* Passage given *

With a concentration on the visible representations of culture only, cliches and stereotypes are reinforced. Students would only experience the otherness of a foreign culture and but not understand its motivations. Consequently, a definition of culture today considers «a whole way of life» [11, 48].

This definition has several consequences for the role of culture in the foreign language classroom. First of all, the concept of national cultures is no longer sufficient. A national approach to culture neglects the multicultural nature of societies and the culture of sub-groups within societies, such as youth culture11. Consequently, topics such as race, class, age, and gender are relevant for the foreign language classroom. Secondly, if culture is the whole way of life, it cannot be considered a static concept anymore. People's lives change and although a nation's or group's past always plays a role in modern life, communication with a person of the 50s will differ from communication with a person of the 21st century.

To summarize, culture today is understood as a heterogeneous, multi-layered, and dynamic construct.

Spencer-Oatey acknowledges these features of culture: `Culture is a fuzzy set of basic assumptions and values, orientations to life, beliefs, policies, procedures and behavioural conventions that are shared by a group of people, and that influence (but do not determine) each member's behaviour and his/her interpretation of the `meaning' of other people's behaviour'.

* Supplied data *
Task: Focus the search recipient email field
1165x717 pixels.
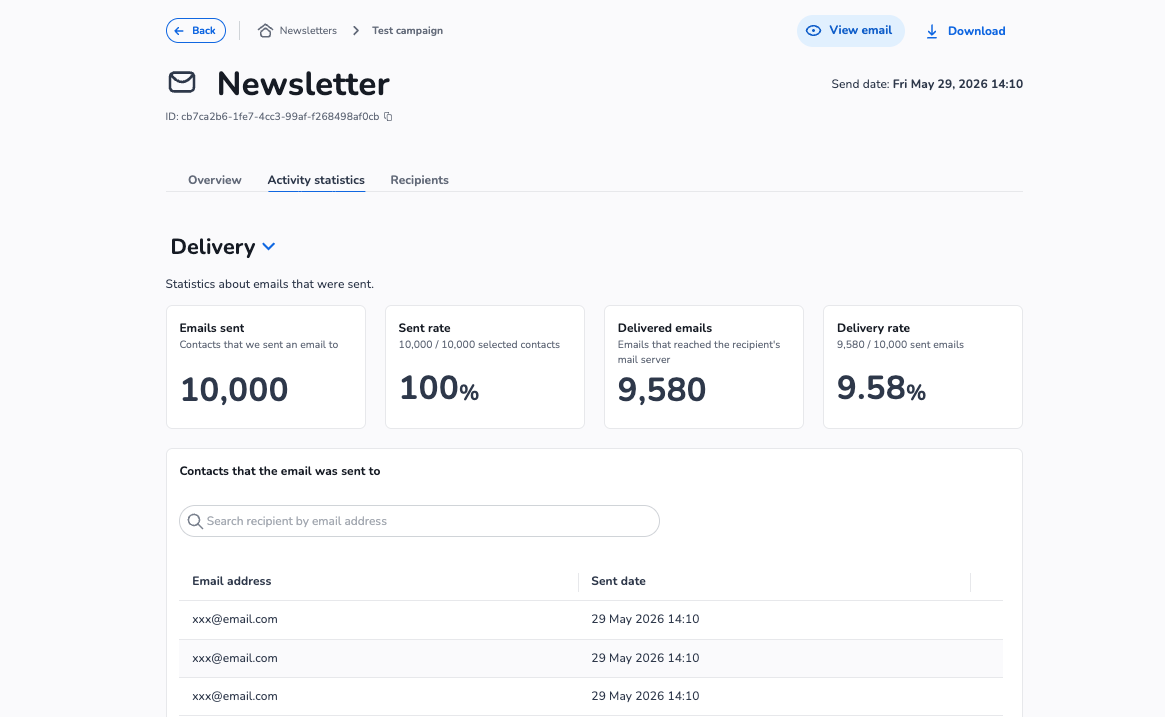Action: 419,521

* * *

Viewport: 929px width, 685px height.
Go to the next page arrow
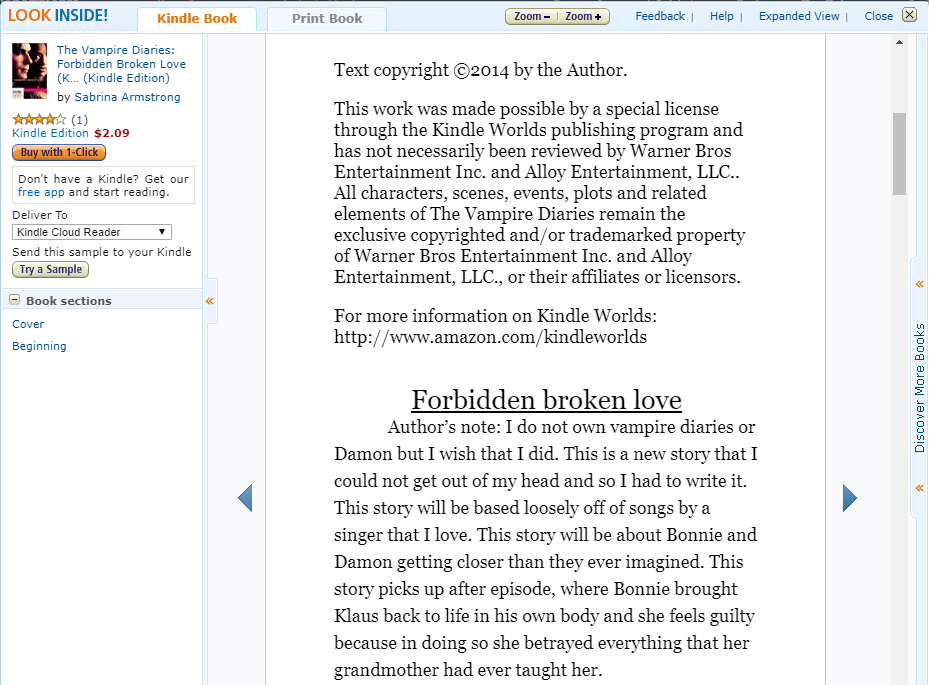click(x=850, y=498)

* Written task 1 *
Repeat the stretch of the passage on culture in language teaching from "This definition has" through "the 21st century.".
* Written task 2 *
In the passage on culture in language teaching, which topics become relevant for the foreign language classroom once national cultures are no longer treated as sufficient?
* Written task 3 *
Resume the passage on culture in language teaching, starting after its final sentence.
The records are taken from a separate source unrelated to the passage on culture.

* Reply 1 *
This definition has several consequences for the role of culture in the foreign language classroom. First of all, the concept of national cultures is no longer sufficient. A national approach to culture neglects the multicultural nature of societies and the culture of sub-groups within societies, such as youth culture11. Consequently, topics such as race, class, age, and gender are relevant for the foreign language classroom. Secondly, if culture is the whole way of life, it cannot be considered a static concept anymore. People's lives change and although a nation's or group's past always plays a role in modern life, communication with a person of the 50s will differ from communication with a person of the 21st century.

* Reply 2 *
Race, class, age, and gender.

* Reply 3 *
This definition gives an impression as to the task that lies ahead for language teachers. If culture influences the way people from the target group of native speakers think, act, feel, and experience others, the same applies to students in the language classroom.

Language scholars agree on the importance of culture in language classrooms and it has become one of the main research areas in foreign language study and teaching. This too, is justified by political and societal conditions. Contact between cultures increases via direct and indirect exchange, the transfer of products, and social networks. Different cultures live together, work together, and go to school together. In brief, globalization has found its way into schools and one of the tasks of education, including language education, is to prepare students for this globalized world. An intercultural approach to language teaching gives one outlook on how this can be achieved.

Just like culture, what is understood by the intercultural approach and its desired outcome intercultural competence is difficult to define. Partly, this is because several academic fields acknowledge the importance of intercultural competence, and it is not only relevant in foreign language study and teaching. Thus, perspectives and input from areas such as business and marketing, social studies, linguistics, and cultural studies have had an effect on what is understood by intercultural competence today. This illustrates the importance of intercultural competence in our world and shows that it is not only a task to be mastered in the language classroom.

Intrecultural communication aims to prepare students to familiarize them with traditions and customs of the other country and to make sure they can communicate with native speakers. Communicative competence, i.e. skills such as listening, speaking, reading, and writing, are the main focus in the lessons, spiced up with cultural content.

The knowledge about the target culture is necessary to communicate successfully. This includes having a working knowledge of art, but also an understanding of the political and educational system, as well as history and geography of the target countries. Since culture is only considered as declarative knowledge, the methods used are very often traditional. Thus, it is assumed that through study and analysis of cultural products students will automatically learn about the target countries' culture.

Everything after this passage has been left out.